Now, healthcare leaders must consider what increased telehealth adoption means for their organizations. In an increasingly virtual world, it is essential to rethink the physical environment and how it can be optimized for the current and future landscape. This includes rethinking what it means for the entire healthcare ecosystem, from patients and their loved ones to clinicians and administrative staff.
Telehealth by the numbers
Adoption of telehealth rapidly increased from 11% of US consumers using telehealth in 2019 to 46% of consumers now using telehealth to replace in person healthcare visits. 83% of patients expect to continue to use telemedicine after the pandemic resolves. Because of these staggering numbers, the global telehealth market is projected to reach $559.52 billion by 2027.
Healthcare must adopt telehealth
Like all digital platforms, telehealth platforms have the potential for rapid scalability at little to no incremental cost and with little loss of service. This is something the technology sector understands, but an area that the healthcare industry has lagged behind. But just as digital platforms such as Netflix, Amazon and Uber have disrupted other industries, a pandemic-induced disruption has now arrived for healthcare.
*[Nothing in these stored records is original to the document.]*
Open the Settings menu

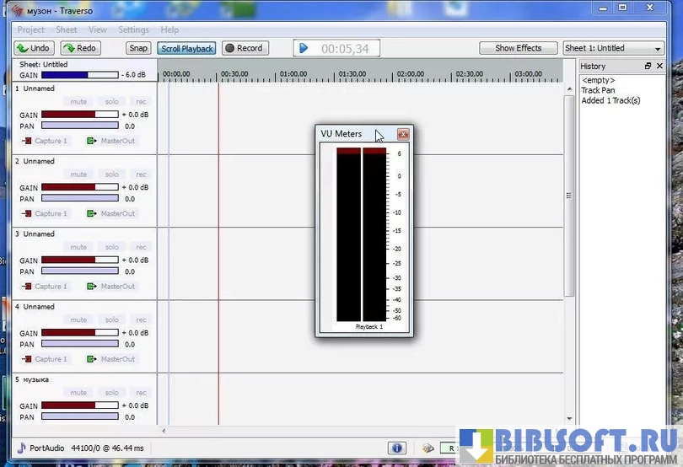click(133, 30)
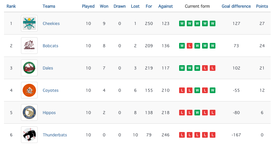Screen dimensions: 275x148
Task: Click the Played column header
Action: pos(88,6)
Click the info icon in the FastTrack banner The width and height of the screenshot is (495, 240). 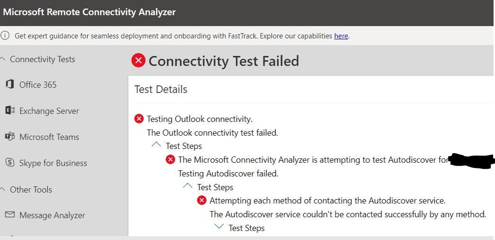(x=5, y=36)
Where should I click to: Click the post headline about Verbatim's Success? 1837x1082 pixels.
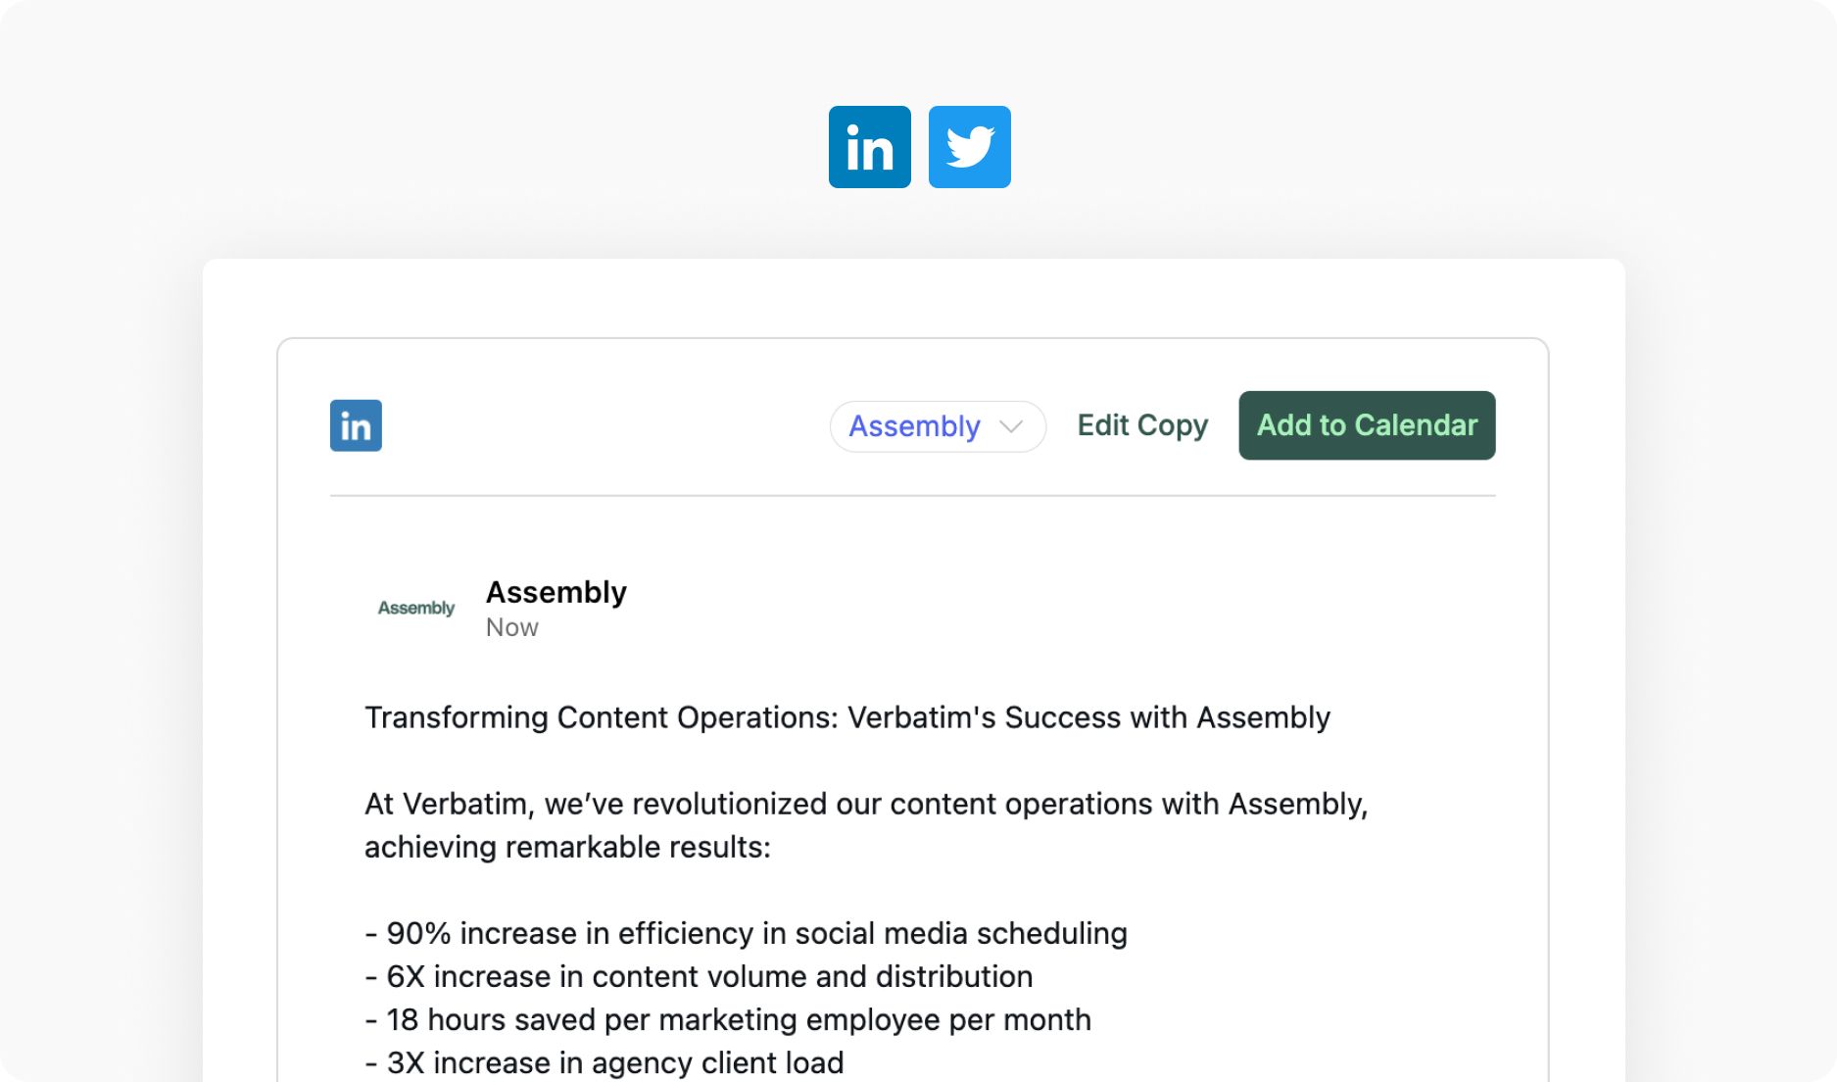click(847, 717)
Healthcare organizations have criticized virtual care platforms as being expensive technological investments that reduce the amount of revenue that an in-person visit would achieve. However, organizations that continue to resist telehealth for such reasons are at risk of being left behind.
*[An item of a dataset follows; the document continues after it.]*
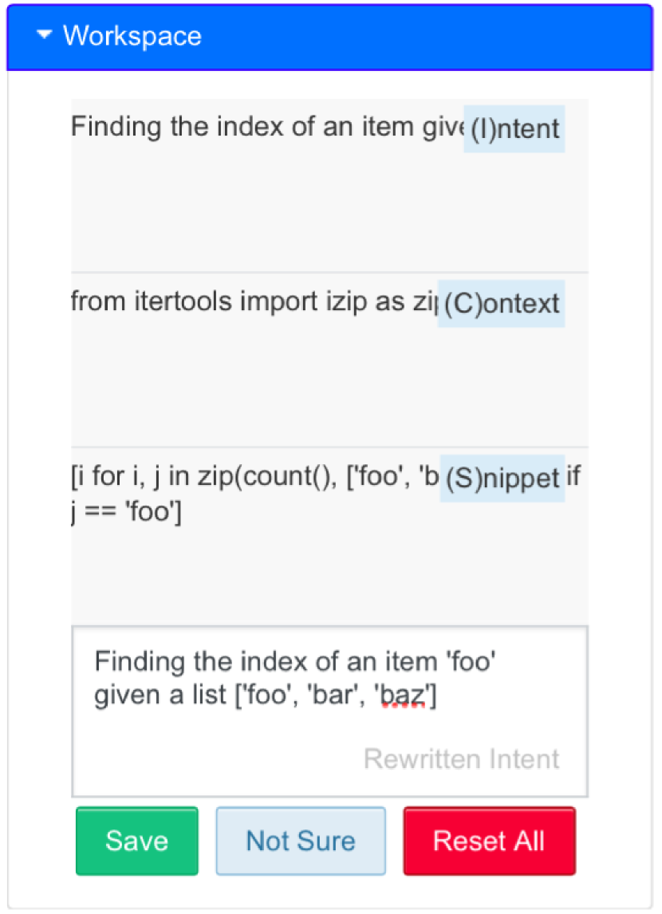Choose the Not Sure button
This screenshot has width=662, height=914.
[301, 841]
The healthcare industry is moving from a fee-for-service model toward value-based care. These value-based models have great potential to align incentives across the industry and promote improved care and outcomes while lowering cost. Such value-based care models will not be successful without virtual health.
Building a long-term telehealth strategy
As the pandemic has worn on, it has become clear that healthcare providers need to map out long-term strategies for such services. The approach of rapidly scaling up virtual care offerings when they were needed most in 2020 is not a sustainable business model for the future.
Now that many states are allowing elective procedures to take place again, telehealth volumes are down from where they were last year. While use of these platforms may have declined from that peak, we do not expect utilization ever to return to January 2020 levels. As people have been forced to use virtual care services, patient and physician resistance has largely faded, and this change is here to stay.